» **Instructions for the task**: Below are entries; tally how many lines hold the string "name" and answer with only that figure.

» **Stored entries**:

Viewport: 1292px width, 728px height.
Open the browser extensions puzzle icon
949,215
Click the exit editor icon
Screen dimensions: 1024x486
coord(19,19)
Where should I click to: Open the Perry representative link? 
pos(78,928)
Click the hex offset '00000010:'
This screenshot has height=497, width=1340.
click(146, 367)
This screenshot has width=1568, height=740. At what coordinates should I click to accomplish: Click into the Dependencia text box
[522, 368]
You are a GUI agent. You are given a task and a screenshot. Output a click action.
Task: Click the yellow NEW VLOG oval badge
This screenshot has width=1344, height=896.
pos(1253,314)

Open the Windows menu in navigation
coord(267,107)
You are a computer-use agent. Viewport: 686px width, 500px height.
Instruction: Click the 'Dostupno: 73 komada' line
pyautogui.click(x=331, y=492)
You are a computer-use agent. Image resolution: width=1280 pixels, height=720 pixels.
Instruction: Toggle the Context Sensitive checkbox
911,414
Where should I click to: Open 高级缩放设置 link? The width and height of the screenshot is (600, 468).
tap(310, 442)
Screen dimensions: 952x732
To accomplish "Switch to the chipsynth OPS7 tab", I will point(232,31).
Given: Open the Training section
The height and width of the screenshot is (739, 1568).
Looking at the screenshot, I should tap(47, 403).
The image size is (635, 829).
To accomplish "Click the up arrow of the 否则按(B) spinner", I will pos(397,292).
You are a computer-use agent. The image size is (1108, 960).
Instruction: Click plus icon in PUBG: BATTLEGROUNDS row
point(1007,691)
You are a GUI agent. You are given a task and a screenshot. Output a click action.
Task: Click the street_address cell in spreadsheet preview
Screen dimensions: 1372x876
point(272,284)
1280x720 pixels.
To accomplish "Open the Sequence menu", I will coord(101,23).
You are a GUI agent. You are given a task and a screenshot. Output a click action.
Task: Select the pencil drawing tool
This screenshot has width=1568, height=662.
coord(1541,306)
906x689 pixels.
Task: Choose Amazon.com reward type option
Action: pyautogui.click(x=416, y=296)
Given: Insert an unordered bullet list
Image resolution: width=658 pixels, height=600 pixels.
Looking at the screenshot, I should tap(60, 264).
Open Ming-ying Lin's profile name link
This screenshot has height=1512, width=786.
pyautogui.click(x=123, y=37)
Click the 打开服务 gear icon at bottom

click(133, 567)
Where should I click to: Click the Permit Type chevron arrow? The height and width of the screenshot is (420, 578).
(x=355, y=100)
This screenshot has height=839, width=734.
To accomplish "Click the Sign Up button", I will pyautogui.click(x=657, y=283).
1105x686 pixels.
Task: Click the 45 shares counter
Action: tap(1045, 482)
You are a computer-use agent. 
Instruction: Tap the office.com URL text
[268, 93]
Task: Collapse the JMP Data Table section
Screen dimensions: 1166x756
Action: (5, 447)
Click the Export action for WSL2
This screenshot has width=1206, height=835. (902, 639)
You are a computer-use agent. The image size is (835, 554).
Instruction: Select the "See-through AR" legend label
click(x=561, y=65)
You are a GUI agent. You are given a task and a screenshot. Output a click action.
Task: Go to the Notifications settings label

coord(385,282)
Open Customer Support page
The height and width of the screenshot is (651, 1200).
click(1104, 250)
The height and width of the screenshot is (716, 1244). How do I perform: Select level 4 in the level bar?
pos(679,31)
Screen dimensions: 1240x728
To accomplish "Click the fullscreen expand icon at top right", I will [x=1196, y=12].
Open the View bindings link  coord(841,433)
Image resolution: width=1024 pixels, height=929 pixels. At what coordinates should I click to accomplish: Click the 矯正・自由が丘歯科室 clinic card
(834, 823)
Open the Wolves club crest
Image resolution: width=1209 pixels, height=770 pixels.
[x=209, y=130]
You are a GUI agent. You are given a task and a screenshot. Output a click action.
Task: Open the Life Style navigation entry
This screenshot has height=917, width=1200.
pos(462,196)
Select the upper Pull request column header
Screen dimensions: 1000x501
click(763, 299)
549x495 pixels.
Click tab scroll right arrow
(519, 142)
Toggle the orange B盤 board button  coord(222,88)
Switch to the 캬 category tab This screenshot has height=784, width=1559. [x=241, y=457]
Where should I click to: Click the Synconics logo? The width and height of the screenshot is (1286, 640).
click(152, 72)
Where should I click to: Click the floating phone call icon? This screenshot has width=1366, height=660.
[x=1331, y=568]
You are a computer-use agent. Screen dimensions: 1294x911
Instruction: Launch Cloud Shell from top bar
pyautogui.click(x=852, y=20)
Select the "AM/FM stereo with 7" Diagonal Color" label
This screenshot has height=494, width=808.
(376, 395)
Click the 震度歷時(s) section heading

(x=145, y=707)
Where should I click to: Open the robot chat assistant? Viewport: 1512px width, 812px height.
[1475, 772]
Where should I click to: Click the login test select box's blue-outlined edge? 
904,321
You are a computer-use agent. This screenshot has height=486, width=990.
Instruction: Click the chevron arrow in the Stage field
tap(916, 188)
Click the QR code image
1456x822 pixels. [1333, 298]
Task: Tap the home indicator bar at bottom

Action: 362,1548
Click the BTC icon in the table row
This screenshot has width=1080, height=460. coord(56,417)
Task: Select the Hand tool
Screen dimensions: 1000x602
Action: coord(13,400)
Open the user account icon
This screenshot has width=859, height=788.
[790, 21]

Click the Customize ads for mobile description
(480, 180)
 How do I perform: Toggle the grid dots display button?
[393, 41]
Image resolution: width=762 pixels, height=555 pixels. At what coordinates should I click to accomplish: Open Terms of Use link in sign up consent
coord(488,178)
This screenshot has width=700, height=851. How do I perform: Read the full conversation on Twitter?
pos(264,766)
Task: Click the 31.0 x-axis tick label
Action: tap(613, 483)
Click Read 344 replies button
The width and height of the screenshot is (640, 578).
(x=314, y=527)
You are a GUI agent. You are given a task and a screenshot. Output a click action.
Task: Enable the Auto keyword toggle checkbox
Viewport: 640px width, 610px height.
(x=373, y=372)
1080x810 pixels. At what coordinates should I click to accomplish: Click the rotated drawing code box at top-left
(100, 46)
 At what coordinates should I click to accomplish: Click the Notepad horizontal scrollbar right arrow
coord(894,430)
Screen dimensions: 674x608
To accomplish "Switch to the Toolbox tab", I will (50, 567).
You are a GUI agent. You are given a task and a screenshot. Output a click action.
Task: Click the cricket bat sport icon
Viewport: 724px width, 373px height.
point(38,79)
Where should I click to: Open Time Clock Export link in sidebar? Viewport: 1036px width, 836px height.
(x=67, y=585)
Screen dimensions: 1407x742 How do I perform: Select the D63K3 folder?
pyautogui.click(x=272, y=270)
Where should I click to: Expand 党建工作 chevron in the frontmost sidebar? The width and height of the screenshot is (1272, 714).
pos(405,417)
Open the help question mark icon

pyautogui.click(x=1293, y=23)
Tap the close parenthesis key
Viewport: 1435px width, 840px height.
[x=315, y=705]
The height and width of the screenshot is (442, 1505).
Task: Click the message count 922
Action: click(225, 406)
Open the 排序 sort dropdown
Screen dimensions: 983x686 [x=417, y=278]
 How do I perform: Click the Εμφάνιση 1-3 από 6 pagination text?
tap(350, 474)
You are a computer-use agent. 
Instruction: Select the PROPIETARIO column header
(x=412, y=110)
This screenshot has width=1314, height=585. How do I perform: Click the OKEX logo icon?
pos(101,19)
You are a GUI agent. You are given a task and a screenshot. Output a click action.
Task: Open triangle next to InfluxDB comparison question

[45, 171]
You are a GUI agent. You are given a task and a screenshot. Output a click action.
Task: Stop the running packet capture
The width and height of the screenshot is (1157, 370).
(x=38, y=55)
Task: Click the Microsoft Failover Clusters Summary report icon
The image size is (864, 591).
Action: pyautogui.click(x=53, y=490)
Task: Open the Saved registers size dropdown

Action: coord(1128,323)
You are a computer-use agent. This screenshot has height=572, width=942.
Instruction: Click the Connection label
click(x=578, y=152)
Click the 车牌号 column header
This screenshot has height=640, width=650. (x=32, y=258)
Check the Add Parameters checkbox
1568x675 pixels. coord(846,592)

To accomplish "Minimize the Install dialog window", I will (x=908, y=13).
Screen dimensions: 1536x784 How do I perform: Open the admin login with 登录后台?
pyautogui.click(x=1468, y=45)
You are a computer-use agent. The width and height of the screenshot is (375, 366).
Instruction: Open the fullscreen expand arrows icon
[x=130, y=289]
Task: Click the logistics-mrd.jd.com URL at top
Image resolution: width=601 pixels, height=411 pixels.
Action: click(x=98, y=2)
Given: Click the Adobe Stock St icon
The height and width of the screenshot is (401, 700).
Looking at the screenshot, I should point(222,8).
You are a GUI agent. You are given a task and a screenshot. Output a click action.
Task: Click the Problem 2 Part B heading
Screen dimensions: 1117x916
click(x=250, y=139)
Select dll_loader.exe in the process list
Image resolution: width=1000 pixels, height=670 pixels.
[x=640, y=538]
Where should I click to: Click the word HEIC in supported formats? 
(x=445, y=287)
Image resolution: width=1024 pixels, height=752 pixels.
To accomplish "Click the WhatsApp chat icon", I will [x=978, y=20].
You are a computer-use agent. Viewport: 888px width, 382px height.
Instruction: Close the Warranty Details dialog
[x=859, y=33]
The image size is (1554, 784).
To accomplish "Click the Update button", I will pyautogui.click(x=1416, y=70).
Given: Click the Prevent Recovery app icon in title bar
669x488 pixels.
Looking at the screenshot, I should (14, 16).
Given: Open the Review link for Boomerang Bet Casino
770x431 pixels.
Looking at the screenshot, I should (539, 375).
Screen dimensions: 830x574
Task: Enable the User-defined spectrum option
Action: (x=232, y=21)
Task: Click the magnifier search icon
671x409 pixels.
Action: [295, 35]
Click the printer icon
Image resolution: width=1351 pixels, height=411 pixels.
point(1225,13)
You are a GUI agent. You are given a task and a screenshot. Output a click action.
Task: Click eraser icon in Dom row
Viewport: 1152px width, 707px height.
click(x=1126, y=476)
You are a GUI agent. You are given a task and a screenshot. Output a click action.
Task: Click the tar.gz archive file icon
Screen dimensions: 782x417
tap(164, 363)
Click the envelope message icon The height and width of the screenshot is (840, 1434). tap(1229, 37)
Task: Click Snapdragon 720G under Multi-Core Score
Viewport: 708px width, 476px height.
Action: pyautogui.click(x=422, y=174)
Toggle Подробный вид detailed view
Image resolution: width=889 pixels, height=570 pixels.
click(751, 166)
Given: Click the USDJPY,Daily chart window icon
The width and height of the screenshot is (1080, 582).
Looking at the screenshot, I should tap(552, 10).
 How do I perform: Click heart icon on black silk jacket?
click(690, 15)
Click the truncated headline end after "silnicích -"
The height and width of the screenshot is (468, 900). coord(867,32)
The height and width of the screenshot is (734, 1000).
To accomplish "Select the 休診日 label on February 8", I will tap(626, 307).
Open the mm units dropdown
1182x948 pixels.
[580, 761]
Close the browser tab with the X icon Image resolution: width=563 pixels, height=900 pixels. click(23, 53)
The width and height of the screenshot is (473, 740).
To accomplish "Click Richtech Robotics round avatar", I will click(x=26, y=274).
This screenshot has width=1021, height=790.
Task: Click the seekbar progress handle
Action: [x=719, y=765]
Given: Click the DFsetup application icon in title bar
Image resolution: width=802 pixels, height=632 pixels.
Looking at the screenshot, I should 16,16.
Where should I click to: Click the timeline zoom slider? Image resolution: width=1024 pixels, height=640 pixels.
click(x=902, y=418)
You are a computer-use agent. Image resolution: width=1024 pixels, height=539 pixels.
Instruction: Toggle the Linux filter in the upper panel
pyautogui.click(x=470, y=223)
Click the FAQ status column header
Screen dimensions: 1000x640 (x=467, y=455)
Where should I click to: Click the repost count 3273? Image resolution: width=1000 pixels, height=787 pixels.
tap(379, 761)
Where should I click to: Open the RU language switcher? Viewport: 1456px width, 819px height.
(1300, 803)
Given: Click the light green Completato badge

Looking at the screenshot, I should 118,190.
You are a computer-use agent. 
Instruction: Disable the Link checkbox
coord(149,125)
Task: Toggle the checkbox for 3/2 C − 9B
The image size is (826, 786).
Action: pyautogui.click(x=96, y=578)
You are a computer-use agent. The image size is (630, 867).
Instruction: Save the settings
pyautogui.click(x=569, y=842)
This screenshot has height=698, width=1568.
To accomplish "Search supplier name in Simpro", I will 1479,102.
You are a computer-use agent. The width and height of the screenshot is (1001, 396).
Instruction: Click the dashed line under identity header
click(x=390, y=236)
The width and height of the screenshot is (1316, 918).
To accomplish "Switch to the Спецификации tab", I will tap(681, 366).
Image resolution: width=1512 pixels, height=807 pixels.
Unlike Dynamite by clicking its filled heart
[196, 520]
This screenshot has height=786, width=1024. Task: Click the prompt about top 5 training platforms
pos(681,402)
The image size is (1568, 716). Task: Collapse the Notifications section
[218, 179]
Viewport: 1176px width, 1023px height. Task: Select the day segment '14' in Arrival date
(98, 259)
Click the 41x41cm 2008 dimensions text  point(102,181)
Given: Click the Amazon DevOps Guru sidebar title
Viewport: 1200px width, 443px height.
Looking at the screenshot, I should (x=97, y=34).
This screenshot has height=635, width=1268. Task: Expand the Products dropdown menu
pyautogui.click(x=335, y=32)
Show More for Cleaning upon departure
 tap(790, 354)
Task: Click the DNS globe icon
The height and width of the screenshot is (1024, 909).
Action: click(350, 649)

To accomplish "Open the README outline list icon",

» **Written answer**: 2